Salt Lake company recalls beef products in E. coli scare
A Salt Lake City meat distributor has recalled about 2,300 pounds of ground beef products because of a possible E. coli contamination.
The U.S. Department of Agriculture's Food Safety and Inspection Service announced in a Monday news release that the recall affects 10-pound cases of "ground beef bulk" and 12-pound cases of "ground beef patties" produced by Main Street Quality Meats on Oct. 18 and Oct. 19 and sold to restaurants in Utah.
Each case bears the establishment number "EST. 19916" inside the USDA mark of inspection, as well as lot numbers 1018121, 1019121, 1018122 or 1019122, according to the Department of Agriculture's news release.

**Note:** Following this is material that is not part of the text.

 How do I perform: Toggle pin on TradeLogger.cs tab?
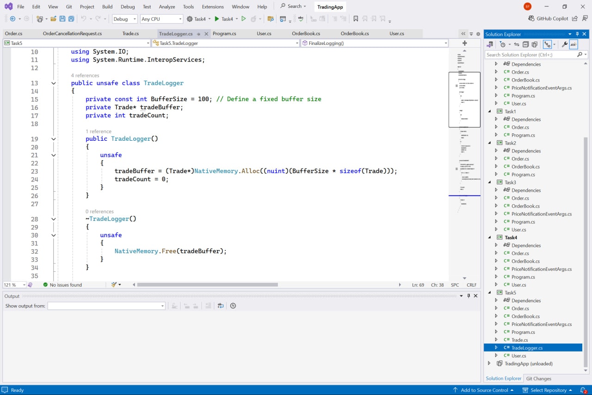198,34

The news release did not list the restaurants that had bought the beef.
Inspectors discovered the bacterium, E. coli O157:H7, during tests of the meat, but the beef products were shipped out before the company received test results.
There have been no reports of illnesses from consumption of the beef products, but the Agriculture Department urged people concerned about an illness to contact a health care provider.

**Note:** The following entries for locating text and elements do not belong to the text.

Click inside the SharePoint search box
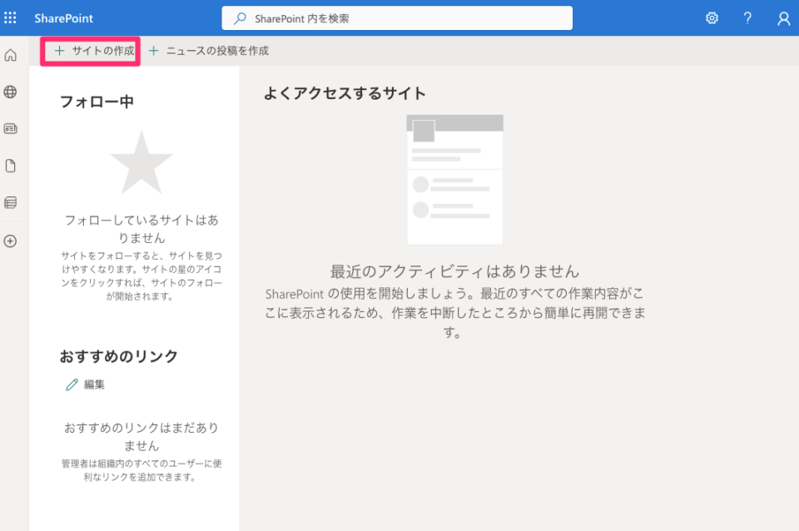 pos(375,17)
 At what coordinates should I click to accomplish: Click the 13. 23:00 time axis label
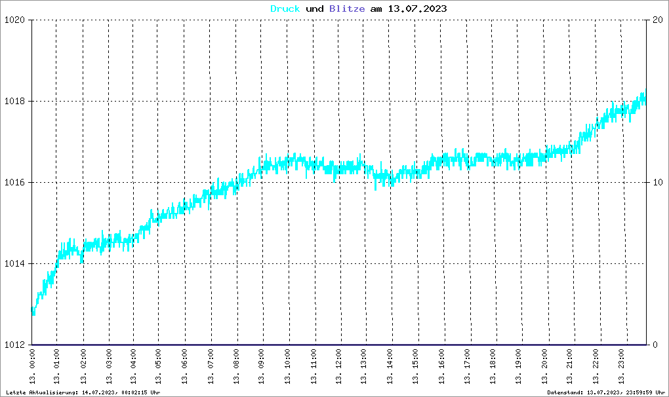tap(621, 367)
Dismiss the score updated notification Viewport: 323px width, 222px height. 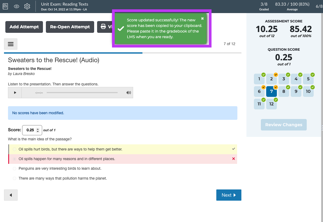[x=202, y=19]

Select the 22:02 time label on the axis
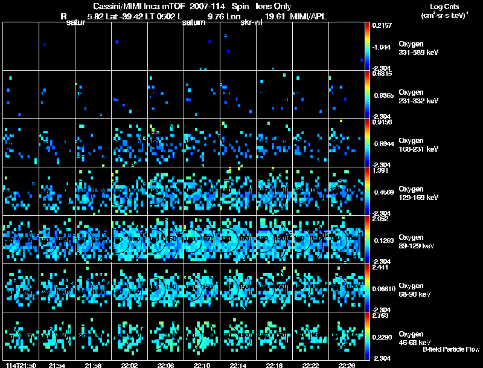coord(129,365)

E. coli O157:H7 is a potentially deadly bacterium that can cause bloody diarrhea, dehydration and, in the most severe cases, kidney failure. The very young, seniors and persons with weak immune systems are the most susceptible to foodborne illness, according to the news release.
Consumers and media with questions regarding the recall should contact Main Street Quality Meats' food safety coordinator, Scott Schmidt, at 801-484-5295.
Consumers with food safety questions can "Ask Karen," the Department of Agriculture's Food Safety and Inspection Service's virtual representative available 24 hours a day at AskKaren.gov or via smartphone at m.askkaren.gov. "Ask Karen" live chat services are available Monday through Friday from 10 a.m. to 4 p.m. ET. The toll-free USDA Meat and Poultry Hotline 1-888-MPHotline (1-888-674-6854) is available in English and Spanish and can be reached from 10 a.m. to 4 p.m. ET Monday through Friday. Recorded food safety messages are available 24 hours a day.